In an amazing display of shooting stardom, Pretty Lights has gone from a relative unknown to a touring act in constant demand. Their recent itinerary betrays the arc of an artist building a whirlwind buzz throughout this great land. Peep game: Pretty Lights has already played Austin and Dallas, One-Eyed Jacks in New Orleans during Jazz Fest, and staged a veritable homecoming at Ft. Collins’ Aggie Theatre with Lyrics Born, all just this past spring. Smith and Eberhard have also gigged in Tallahassee, Florida, Athens and Atlanta, GA, both North and South Carolina and San Francisco. This summer Pretty Lights will run the festival gauntlet, making stops at Bonnaroo, High Sierra, Rothbury, Forecastle and Camp Bisco, among others. “It’s completely taken me by surprise,” Smith says. “I’m still astonished by it. I’m just really grateful for it.”

“Being able to make a living as a musician is what I wanted more than pretty much anything since I bought my first bass guitar in 8th grade. I endured many, many years of financial struggle, living week-to-week, and sometimes even being looked down at as pursuing adolescent and foolish dreams. So, I couldn’t be happier that I am finally getting some recognition and am able to live comfortably doing what I love,” offers Smith. “It has all happened so fast though, and the biggest way in which that has affected me day-to-day is in the adjustments I’m having to make in the way I write and create new music. Relentless touring can be very exhausting and often leaves very little time to focus on writing new material. It’s a delicate balance, and I guess I’m still trying to find an approach that really works for me. The new PL album, which is on the brink of being released, was for the most part created during the limited time between shows, often in airports, airplanes, hotels and greenrooms.”

 

 

It was the otherworldly “Finally Moving” that first caught the ear of this writer and became his winter season’s theme music, and it’s safe to say a PL tune is just as comfortable in the bedroom as it is in the club. This erotic, utterly sensual composition is the perfect marriage of down-tempo with smooth, sultry, melodic transitions, tensions and releases. The fact that this is baby making music is “just fine by me,” according to a chuckling Smith.

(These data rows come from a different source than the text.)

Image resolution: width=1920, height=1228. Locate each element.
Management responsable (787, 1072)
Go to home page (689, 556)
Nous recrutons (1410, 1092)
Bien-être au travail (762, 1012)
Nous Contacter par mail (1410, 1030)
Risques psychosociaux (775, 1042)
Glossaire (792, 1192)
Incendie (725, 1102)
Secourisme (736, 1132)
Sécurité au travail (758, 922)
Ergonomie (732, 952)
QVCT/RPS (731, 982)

And what about the name Pretty Lights?

“I saw this old poster for a 1966 Pink Floyd New Year’s show that advertised the lights, and kind of started using that name before I was even trying to bring a light show,” Smith admits. “Now that things are picking up, I definitely want to make it a big multimedia experience.”

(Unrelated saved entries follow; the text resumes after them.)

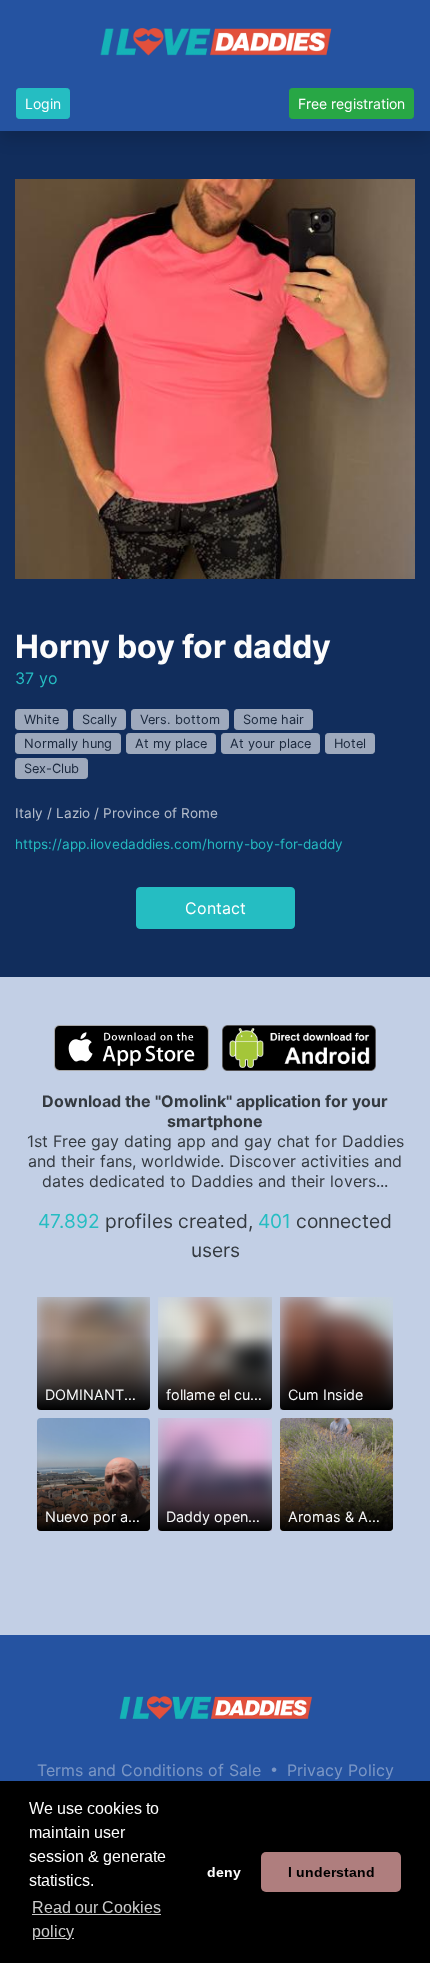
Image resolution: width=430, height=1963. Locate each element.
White (41, 719)
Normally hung (68, 743)
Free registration (351, 103)
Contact (215, 908)
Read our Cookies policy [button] (96, 1919)
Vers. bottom (180, 719)
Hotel (350, 743)
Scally (99, 719)
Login (43, 103)
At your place (270, 743)
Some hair (273, 719)
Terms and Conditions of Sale (149, 1770)
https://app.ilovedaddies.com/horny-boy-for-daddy (179, 844)
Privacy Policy (340, 1770)
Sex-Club (51, 768)
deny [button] (224, 1872)
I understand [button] (331, 1872)
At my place (171, 743)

It’s a safe bet that at the pace Pretty Lights are rolling, a big experience is indeed what’s in store for them and their rapidly growing following. The PL sonic palette reaches far and wide, and while that kind of thinking can spell identity crisis, there’s no mistaking it’s Pretty Lights pumping from the speakers. It’s always Derek Vincent Smith, and with lights this pretty and the future this bright, he best stay rocking those trademark shades.